Denial is not simply an exercise in historical mythmaking; it is, as the political scientist Gregory Stanton describes, the “final stage of genocide.”* And denialism is not confined to the Nazi Holocaust. Indeed, skepticism and constructed ignorance call the legitimacy and legacy of all genocides into question. State-­sanctioned denial is the most egregious example of this behaviour. Consider the Armenian and Rwandan cases. The Turkish government uses the internet to push its narrative, promoting a “Let History Decide” social media campaign and providing material support for diasporic Turkish organizations willing to take up the banner. And although denying the Rwandan genocide is illegal in that country, legalities haven’t stopped Hutu perpetrators and their supporters from minimizing the atrocities. Local laws don’t limit international support, either, and these Hutu have found external allies like François Mitterrand, the former French president whose government, ironically, prosecuted the Holocaust denier Robert Faurisson in the 1990s.

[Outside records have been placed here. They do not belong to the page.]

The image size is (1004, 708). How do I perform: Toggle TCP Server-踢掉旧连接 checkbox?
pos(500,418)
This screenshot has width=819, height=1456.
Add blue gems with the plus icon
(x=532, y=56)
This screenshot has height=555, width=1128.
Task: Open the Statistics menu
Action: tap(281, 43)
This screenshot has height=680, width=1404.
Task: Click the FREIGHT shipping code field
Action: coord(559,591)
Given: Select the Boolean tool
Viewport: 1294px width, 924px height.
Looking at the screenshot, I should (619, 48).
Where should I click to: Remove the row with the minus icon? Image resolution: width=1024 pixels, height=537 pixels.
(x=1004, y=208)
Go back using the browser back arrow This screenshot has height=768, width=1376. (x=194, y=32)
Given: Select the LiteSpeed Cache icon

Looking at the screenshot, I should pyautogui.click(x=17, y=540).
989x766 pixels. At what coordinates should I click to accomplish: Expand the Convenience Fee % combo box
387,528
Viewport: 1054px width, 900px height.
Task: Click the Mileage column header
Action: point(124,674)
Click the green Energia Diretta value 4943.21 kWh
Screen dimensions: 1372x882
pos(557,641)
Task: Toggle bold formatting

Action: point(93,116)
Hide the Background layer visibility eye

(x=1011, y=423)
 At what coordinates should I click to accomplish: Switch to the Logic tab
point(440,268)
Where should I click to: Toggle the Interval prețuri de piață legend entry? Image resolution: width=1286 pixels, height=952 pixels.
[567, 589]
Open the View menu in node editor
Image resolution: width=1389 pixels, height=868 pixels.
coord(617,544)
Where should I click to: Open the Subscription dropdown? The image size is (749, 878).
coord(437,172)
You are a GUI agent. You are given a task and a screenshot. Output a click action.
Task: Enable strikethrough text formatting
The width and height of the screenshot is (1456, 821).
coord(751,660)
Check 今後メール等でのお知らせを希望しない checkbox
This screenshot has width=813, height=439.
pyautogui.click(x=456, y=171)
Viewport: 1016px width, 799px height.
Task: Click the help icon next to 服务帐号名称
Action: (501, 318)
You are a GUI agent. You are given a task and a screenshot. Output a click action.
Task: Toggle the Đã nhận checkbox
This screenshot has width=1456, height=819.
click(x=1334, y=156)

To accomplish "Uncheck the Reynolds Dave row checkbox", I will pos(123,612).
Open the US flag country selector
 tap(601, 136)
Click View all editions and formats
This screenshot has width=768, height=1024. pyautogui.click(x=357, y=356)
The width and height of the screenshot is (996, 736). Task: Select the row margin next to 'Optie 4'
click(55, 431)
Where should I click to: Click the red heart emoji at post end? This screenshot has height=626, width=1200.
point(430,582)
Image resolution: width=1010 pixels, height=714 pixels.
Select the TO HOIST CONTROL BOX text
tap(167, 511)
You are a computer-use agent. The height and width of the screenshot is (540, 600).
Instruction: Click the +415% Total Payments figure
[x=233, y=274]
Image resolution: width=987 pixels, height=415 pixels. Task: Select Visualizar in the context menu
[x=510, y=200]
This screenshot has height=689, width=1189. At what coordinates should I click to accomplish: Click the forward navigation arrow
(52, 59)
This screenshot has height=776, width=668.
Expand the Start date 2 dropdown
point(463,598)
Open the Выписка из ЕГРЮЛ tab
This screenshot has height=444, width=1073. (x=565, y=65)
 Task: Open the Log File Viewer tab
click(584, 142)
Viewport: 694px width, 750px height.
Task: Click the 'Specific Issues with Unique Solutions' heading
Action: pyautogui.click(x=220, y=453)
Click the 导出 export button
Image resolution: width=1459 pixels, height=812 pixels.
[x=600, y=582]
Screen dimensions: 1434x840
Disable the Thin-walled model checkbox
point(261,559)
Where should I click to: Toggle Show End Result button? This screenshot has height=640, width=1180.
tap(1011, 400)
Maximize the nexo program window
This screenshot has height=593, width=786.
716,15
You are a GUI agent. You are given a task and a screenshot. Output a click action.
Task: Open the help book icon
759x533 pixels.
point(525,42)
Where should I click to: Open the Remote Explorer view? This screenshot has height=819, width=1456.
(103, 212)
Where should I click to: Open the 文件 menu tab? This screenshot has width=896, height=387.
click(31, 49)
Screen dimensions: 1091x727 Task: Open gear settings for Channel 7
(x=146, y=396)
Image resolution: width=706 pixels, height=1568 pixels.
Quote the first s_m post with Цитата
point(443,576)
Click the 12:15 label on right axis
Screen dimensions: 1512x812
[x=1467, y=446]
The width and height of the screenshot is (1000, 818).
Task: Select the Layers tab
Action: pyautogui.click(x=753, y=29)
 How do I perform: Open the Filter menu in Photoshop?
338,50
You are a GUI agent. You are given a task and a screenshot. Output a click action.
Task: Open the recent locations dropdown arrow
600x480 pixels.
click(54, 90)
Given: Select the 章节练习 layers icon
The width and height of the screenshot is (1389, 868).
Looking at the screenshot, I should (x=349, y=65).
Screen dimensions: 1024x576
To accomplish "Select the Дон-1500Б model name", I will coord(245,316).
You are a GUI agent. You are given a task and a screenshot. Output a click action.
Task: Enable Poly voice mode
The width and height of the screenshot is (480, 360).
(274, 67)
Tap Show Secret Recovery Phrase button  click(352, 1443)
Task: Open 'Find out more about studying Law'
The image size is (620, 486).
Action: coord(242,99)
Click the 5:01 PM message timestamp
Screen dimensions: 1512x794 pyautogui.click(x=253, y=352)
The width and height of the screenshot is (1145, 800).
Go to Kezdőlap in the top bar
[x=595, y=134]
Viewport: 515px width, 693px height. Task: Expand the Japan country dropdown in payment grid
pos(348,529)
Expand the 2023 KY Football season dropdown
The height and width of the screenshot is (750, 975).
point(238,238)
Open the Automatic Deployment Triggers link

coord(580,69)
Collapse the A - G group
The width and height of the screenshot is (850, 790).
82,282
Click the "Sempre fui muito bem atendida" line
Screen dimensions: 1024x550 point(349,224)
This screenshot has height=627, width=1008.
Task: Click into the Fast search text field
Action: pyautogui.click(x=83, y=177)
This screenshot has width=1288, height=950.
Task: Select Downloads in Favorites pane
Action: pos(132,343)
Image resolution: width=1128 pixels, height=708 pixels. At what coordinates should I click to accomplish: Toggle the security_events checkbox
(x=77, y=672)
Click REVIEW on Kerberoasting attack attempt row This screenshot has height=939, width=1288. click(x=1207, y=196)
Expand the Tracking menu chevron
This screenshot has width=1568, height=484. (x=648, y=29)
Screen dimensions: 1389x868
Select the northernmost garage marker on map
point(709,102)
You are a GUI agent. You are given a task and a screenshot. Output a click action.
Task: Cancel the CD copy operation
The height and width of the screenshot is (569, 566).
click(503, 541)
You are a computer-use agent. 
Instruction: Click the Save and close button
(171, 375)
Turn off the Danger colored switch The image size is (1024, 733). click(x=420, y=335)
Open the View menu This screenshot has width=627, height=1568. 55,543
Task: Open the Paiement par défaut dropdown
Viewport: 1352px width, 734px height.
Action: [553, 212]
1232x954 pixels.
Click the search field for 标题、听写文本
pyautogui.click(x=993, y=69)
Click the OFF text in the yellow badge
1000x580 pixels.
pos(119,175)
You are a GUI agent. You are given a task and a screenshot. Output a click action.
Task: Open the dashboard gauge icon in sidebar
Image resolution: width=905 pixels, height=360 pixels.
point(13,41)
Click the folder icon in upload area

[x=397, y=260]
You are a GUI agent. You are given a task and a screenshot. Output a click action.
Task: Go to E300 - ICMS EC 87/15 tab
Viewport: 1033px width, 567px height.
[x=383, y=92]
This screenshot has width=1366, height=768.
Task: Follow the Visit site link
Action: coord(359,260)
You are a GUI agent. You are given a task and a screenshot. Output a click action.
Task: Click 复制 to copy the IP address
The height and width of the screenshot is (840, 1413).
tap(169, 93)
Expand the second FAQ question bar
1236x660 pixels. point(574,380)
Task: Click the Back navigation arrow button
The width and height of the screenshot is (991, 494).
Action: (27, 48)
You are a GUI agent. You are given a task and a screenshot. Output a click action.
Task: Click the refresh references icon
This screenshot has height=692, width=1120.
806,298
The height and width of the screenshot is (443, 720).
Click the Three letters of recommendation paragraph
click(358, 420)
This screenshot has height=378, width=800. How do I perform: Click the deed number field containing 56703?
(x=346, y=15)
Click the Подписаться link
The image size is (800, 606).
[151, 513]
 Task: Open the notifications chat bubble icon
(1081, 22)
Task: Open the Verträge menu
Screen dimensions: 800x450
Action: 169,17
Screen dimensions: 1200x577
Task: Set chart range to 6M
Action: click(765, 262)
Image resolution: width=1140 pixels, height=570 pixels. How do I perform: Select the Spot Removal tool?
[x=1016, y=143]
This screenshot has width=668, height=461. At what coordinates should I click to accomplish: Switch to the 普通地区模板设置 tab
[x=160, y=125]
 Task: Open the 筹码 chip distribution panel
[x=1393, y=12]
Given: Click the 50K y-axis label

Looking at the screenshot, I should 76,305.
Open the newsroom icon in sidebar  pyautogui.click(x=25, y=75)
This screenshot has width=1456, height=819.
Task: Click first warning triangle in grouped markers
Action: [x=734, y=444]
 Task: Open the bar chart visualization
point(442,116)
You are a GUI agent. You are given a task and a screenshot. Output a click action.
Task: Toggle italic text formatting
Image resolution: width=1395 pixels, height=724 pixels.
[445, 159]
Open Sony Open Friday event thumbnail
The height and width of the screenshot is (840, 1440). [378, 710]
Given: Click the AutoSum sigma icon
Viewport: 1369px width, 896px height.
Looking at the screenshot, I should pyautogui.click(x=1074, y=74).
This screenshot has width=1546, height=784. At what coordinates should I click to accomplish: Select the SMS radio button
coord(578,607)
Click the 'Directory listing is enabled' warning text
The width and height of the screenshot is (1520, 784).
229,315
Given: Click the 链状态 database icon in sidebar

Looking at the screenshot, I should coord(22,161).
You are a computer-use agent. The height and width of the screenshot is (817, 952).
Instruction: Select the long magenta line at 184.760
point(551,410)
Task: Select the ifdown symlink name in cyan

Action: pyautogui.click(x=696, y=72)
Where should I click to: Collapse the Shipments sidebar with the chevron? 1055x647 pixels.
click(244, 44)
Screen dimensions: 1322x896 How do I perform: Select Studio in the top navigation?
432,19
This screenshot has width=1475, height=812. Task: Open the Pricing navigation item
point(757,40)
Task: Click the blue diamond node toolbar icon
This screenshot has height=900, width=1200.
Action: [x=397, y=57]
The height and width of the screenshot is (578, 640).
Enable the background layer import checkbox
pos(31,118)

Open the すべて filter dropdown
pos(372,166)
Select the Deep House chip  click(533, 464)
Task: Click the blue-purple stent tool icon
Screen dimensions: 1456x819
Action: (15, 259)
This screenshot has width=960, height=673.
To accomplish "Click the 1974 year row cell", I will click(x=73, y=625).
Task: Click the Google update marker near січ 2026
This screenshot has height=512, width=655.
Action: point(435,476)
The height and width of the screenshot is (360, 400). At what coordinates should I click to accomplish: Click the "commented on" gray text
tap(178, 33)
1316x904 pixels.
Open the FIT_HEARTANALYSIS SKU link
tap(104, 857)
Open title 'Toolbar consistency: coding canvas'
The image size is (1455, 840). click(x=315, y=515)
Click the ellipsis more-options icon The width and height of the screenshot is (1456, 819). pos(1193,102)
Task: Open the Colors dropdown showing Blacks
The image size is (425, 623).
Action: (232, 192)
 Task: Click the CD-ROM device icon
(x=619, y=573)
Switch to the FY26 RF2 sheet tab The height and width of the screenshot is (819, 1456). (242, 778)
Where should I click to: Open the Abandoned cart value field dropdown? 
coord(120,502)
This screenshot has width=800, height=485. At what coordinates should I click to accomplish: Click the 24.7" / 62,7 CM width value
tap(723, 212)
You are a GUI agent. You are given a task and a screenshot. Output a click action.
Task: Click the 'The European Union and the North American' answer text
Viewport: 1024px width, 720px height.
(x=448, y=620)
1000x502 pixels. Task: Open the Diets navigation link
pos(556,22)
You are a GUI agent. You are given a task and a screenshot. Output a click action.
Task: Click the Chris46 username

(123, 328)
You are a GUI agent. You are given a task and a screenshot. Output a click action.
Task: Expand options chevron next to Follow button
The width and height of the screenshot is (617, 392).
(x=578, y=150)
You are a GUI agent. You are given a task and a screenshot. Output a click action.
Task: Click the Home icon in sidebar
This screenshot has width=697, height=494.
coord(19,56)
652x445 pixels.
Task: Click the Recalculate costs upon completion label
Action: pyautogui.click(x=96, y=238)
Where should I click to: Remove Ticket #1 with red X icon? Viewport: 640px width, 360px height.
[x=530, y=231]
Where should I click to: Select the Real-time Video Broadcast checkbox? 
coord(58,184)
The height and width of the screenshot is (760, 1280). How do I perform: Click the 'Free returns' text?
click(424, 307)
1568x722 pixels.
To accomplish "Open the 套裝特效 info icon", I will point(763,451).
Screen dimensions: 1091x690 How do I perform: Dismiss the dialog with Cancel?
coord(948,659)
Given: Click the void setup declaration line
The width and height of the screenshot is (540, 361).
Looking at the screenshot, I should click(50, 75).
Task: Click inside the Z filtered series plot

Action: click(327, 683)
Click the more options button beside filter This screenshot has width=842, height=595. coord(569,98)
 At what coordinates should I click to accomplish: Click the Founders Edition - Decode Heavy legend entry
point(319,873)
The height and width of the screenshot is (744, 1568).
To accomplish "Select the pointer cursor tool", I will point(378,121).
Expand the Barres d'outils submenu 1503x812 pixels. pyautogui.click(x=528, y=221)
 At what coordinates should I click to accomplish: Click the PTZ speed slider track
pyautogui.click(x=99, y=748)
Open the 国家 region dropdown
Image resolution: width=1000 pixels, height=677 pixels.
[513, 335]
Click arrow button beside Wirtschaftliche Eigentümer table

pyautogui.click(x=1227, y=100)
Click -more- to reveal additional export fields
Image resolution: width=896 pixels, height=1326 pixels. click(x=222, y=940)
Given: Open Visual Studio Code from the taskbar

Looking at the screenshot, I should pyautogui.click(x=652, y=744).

In an era of post-truth, what is any museum to do when it finds a myth among its collection? The reconciliation of legitimate, albeit ahistorical, psychological and emotional experiences with the historical record is fraught. Pretending that curious individuals won’t encounter myths, online or otherwise, isn’t the answer; nor is assuming they won’t be seduced by the exploitation of deniers. Ultimately, we mustn’t be afraid to address pervasive myths while teaching history. And we can recognize, and emphasize, the legitimacy of psychological memory while asserting its clash with documented reality. In this way, the soap itself and artifacts like it act as apocryphal texts, containing lessons within their questionable origins. Genocide education’s best chance against denial in a post-truth age is to teach complete ­histories — myths and all.

Note: The print edition of the May issue attributed this quotation to Adam Jones. In fact, Gregory Stanton was the correct name. The magazine regrets any confusion.

Daniel Panneton is the education and programs assistant at the Sarah and Chaim Neuberger Holocaust Education Centre, in Toronto.